Thursday, October 19, 2023

Worst Advice Ever!

My article from this week's edition of the Rockford Squire:

In a countdown of the worst, yet most repeated, advice observed by humanity, “Follow your heart” is absolutely a frontrunner to win the top spot. 

Scripture describes all kinds of hearts—righteous and unrighteous, honest and deceitful.  The Psalms and Proverbs are filled with prayers for a clean heart and admonitions to be upright in heart precisely because the heart of humans is not by its own virtue upright or clean.  The prophet Jeremiah describes the human heart saying, “The heart is deceitful above all things, and desperately sick; who can understand it?” (17:9)  The false prophets of Jeremiah’s time were giving people precisely this advice to “follow your heart,” and Jeremiah warns about them in this way:  “Do not listen to the words of the prophets who prophesy to you, filling you with vain hopes.

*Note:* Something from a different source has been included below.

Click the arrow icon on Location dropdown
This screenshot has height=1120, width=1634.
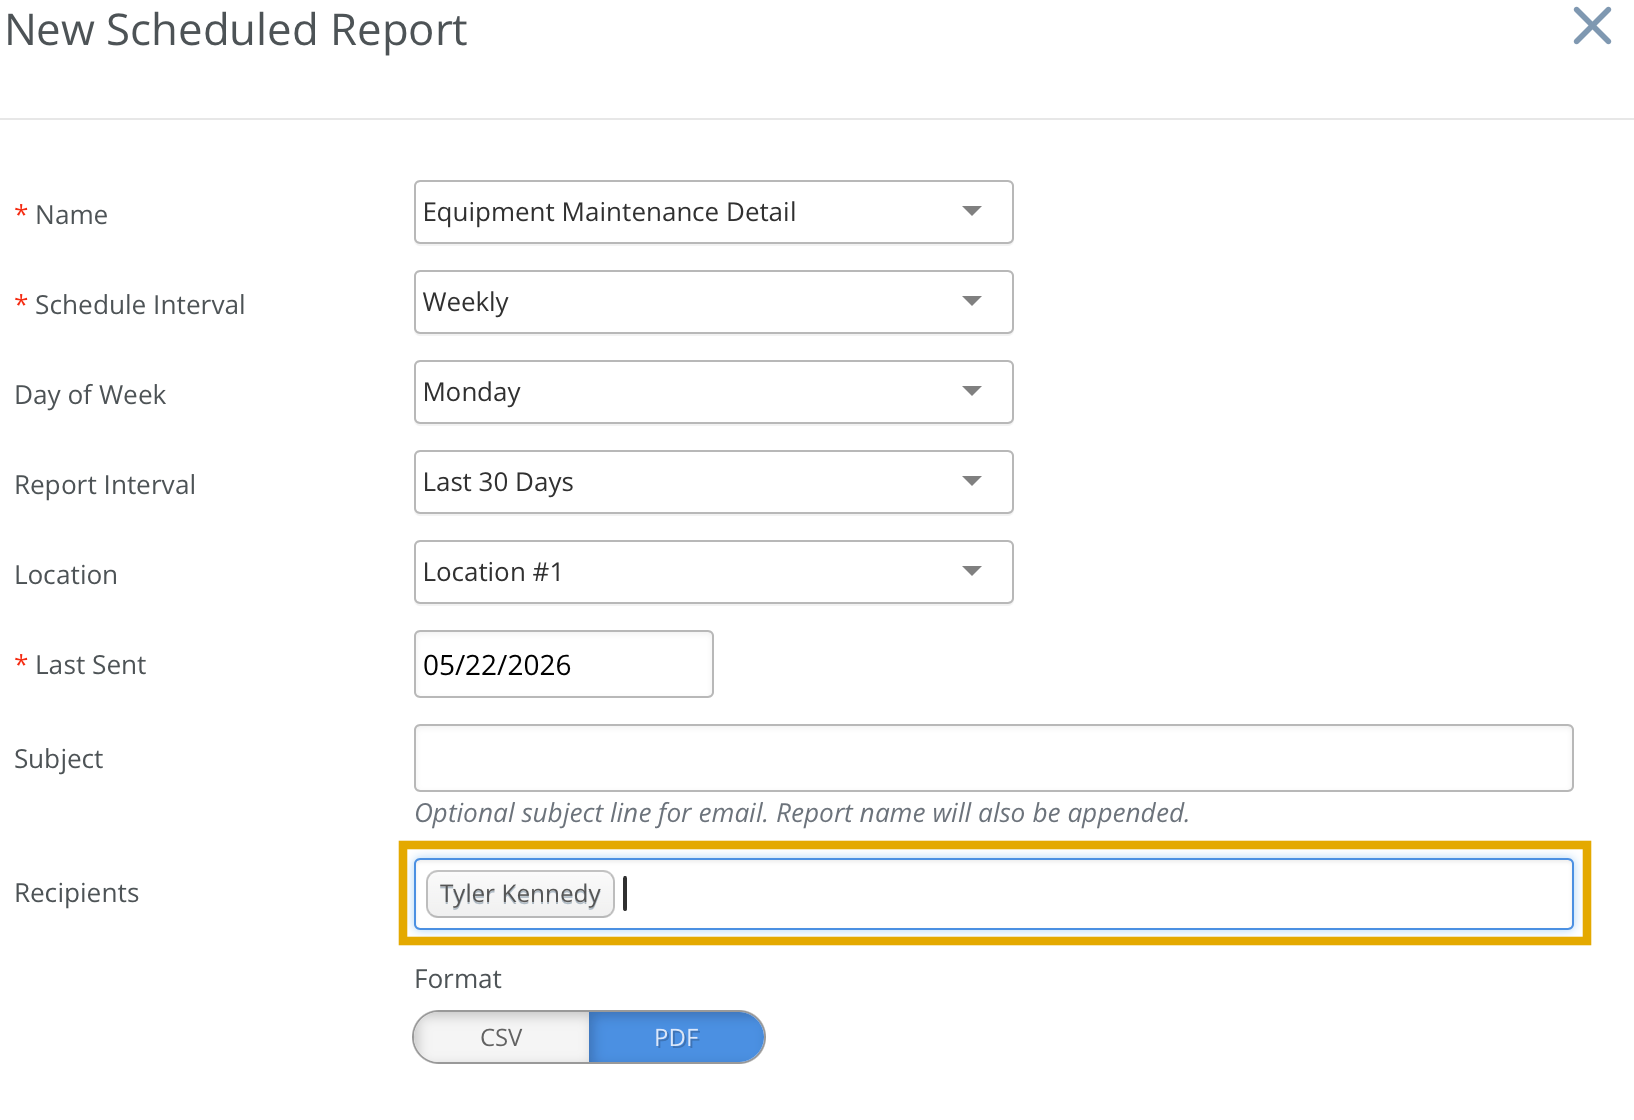tap(972, 571)
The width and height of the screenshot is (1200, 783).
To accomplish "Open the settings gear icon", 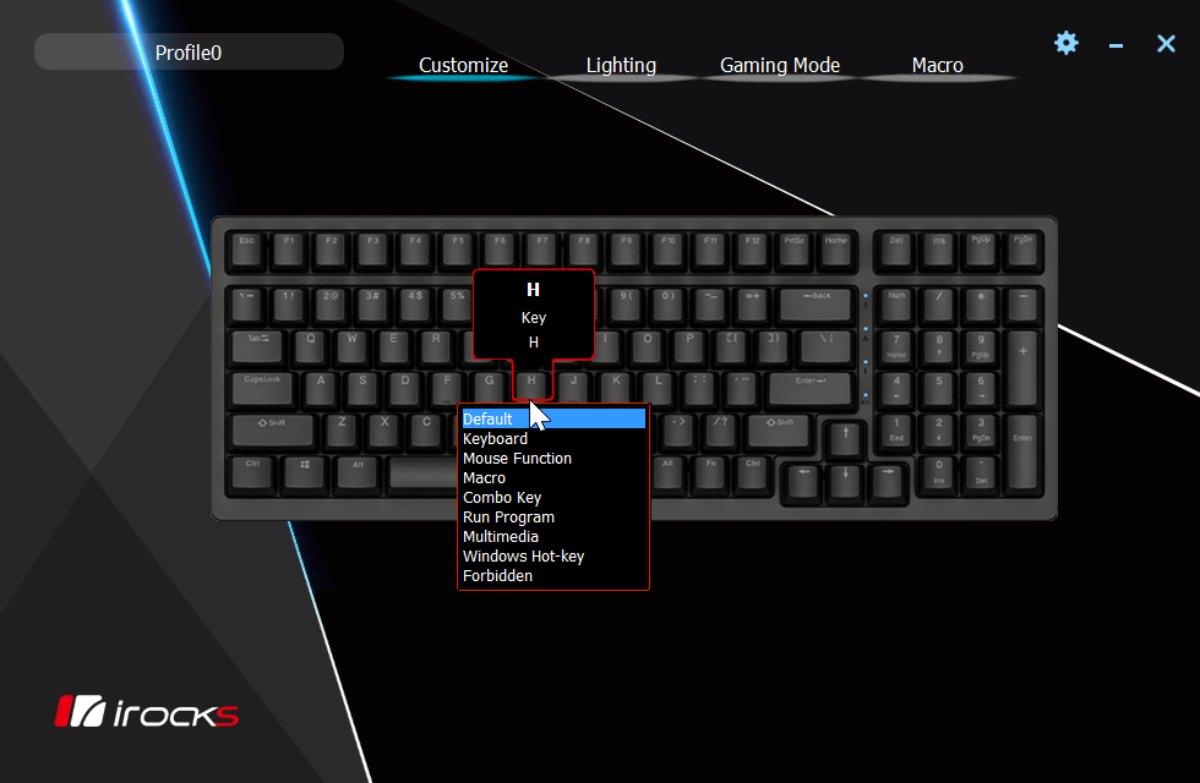I will coord(1067,43).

They speak visions of their own minds, not from the mouth of the Lord… To everyone who stubbornly follows his own heart, they say, ‘No disaster shall come upon you.’” (23:16-17)

 

Consider our present experience with this same advice:  You know your own motivations, and how often can you observe, especially in hindsight, that they were impure.  You know your own actions, and how often is your heart inclined to value immediate satisfaction over what is right or what is beneficial.  How many hearts are inclined to believe things about themselves or about the world that are simply contrary to observable fact?  How many infidelities have been committed or marriages severed because one or both spouses decided to “follow their heart”?  The observable consequences to blindly following one’s heart do not speak well for the wisdom of the advice. 

 

Thanks be to God that scripture never instructs us to simply follow our hearts.  The heart by its own devices would not only fail to lead us to righteous action, but it would then lead us to despair in our failures and lose hope.  Instead of an inward-looking religion that points us within ourselves for answers, Scripture and the Christian faith reverse the direction and point us outside ourselves—to Christ and His cross as the solution to the errors of following one’s heart, to Baptism as the way in which the heart is cleansed, and to the Lord’s Supper as the food which strengthens the heart and preserves it to eternal life. 

 

This outward-looking orientation overcomes our selfish inclinations, provides certainty in the forgiveness of our sins, and looks to God’s Word to guide the Christian and his heart.